----- Exercise materials -----

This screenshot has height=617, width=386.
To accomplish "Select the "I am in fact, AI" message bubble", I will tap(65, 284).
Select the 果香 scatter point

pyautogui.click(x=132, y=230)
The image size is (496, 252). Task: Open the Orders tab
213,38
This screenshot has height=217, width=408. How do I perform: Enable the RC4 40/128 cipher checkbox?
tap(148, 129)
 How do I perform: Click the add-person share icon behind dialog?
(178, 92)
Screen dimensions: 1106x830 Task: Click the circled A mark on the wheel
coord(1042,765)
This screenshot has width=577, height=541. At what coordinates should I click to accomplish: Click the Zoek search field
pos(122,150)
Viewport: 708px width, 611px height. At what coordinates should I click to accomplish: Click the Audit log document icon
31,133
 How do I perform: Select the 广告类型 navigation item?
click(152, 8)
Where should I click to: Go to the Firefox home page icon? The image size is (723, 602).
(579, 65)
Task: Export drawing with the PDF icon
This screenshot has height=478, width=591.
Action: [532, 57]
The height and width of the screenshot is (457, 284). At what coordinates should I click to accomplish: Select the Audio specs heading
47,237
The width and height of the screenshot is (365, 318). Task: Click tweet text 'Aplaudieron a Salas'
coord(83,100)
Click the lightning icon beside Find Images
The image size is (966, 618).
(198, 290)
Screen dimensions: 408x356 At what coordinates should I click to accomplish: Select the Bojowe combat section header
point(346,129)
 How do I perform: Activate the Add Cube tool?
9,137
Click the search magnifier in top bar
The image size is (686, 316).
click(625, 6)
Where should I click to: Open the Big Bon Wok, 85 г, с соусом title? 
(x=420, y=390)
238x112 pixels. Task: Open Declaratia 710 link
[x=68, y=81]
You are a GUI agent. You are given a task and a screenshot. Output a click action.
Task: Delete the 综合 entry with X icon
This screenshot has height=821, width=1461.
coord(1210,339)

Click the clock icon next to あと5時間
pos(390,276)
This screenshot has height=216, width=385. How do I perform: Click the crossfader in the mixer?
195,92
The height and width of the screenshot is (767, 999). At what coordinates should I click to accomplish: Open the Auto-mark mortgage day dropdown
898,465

-----

**Work item**
Produce verbatim the lines starting at the one with "You are a GUI" and ending at the last line of the material, both ends included. Add no other line.

**Task response**
You are a GUI agent. You are given a task and a screenshot. Output a click action.
Task: Delete the 综合 entry with X icon
This screenshot has height=821, width=1461.
coord(1210,339)

Click the clock icon next to あと5時間
pos(390,276)
This screenshot has height=216, width=385. How do I perform: Click the crossfader in the mixer?
195,92
The height and width of the screenshot is (767, 999). At what coordinates should I click to accomplish: Open the Auto-mark mortgage day dropdown
898,465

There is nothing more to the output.